## Begin DOCUMENT SEGMENT

Russel Henley takes a 1-shot lead at Deutsche Bank
Rory McIlroy fires 7-under 64
Russell Henley doesn't get into contention as much as he'd like, though he is tough to beat when he's anywhere near the lead.
Rory McIlroy seems to be there all the time.
They were among a host of contenders Sunday at the Deutsche Bank Championship, setting up the second straight week in the FedEx Cup playoffs that the final round resembles more like a free-for-all.
The difference at the TPC Boston is the presence of McIlroy so high on the leaderboard.
Henley ran off five birdies in a seven-hole stretch around the turn on his way to a 6-under 65, giving him a one-shot lead over Billy Horschel going into a Labor Day finish loaded with possibilities.
Ten players were separated by four shots. Six of them already have won on the PGA Tour this season.
And one of them — McIlroy — has won the biggest events.
McIlroy was dialed in with his swing and shot a 7-under 64 to get within two shots of the lead. He played with Chris Kirk, who also shot a 64 with birdies on his last two holes — a chip-in for birdie on a shot that would have gone 10 feet by the hole had it not banged into the pin, and an eagle putt that stopped an inch short on the 18th.
"I've been in this position quite a lot recently," McIlroy said. "So I know how it's going to feel tomorrow."
Henley was at 12-under 201. He will play in the final group with Horschel, who birdied his last three holes for a 67.

## End DOCUMENT SEGMENT
## Begin DATASET EXCERPTS

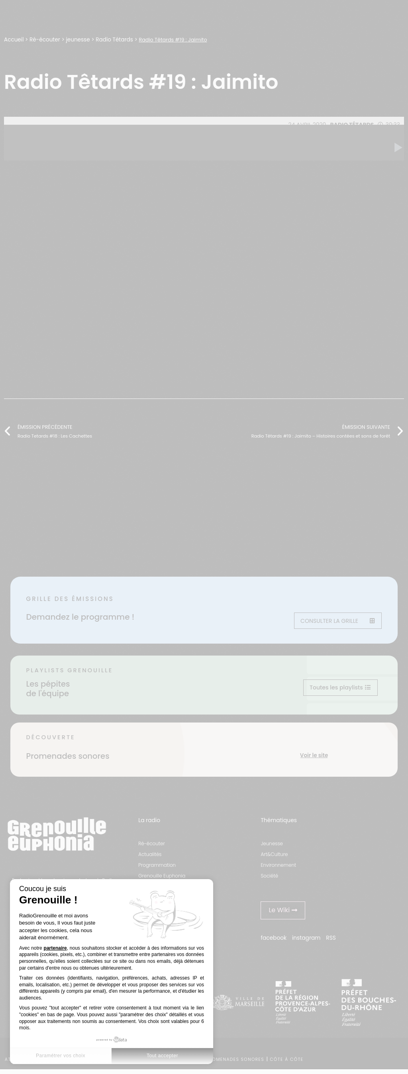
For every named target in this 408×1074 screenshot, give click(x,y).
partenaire (55, 948)
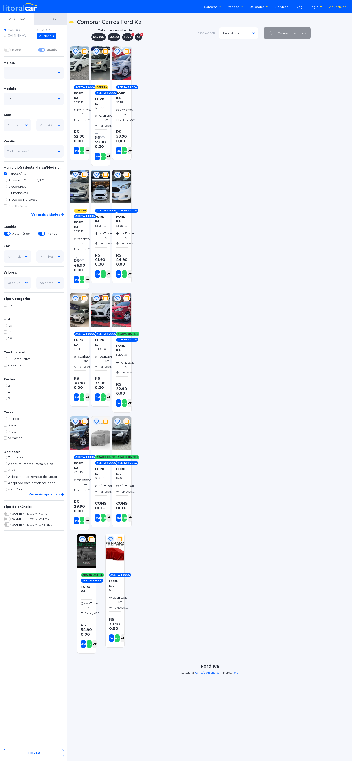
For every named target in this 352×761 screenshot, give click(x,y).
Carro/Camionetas (207, 672)
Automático (21, 233)
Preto (12, 431)
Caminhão (17, 35)
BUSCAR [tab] (50, 19)
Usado (52, 49)
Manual (52, 233)
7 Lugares (15, 457)
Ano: (7, 115)
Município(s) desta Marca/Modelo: (32, 167)
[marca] (34, 73)
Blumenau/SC (18, 193)
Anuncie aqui (339, 7)
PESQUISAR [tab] (17, 19)
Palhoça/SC (17, 174)
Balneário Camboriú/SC (26, 180)
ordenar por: (206, 33)
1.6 (10, 338)
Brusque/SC (17, 206)
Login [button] (316, 7)
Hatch (13, 305)
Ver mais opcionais (46, 494)
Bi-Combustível (19, 359)
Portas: (10, 379)
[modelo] (34, 99)
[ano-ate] (50, 125)
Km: (7, 246)
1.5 (10, 332)
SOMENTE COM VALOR (31, 519)
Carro (14, 30)
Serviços (281, 7)
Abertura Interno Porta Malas (30, 464)
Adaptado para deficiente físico (31, 483)
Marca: (9, 62)
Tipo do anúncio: (18, 507)
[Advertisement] (241, 55)
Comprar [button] (212, 7)
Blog (299, 7)
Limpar (34, 753)
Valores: (10, 272)
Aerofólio (15, 489)
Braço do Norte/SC (22, 199)
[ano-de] (17, 125)
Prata (12, 425)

## End DATASET EXCERPTS

INSTRUCTION A :: In the golf article, who will play in the final group alongside Henley?
INSTRUCTION B :: Reproduce word for word the part of the golf article starting at "Rory McIlroy seems" and ending at "loaded with possibilities.".

TASK SOLUTION A :: Billy Horschel

TASK SOLUTION B ::
Rory McIlroy seems to be there all the time.
They were among a host of contenders Sunday at the Deutsche Bank Championship, setting up the second straight week in the FedEx Cup playoffs that the final round resembles more like a free-for-all.
The difference at the TPC Boston is the presence of McIlroy so high on the leaderboard.
Henley ran off five birdies in a seven-hole stretch around the turn on his way to a 6-under 65, giving him a one-shot lead over Billy Horschel going into a Labor Day finish loaded with possibilities.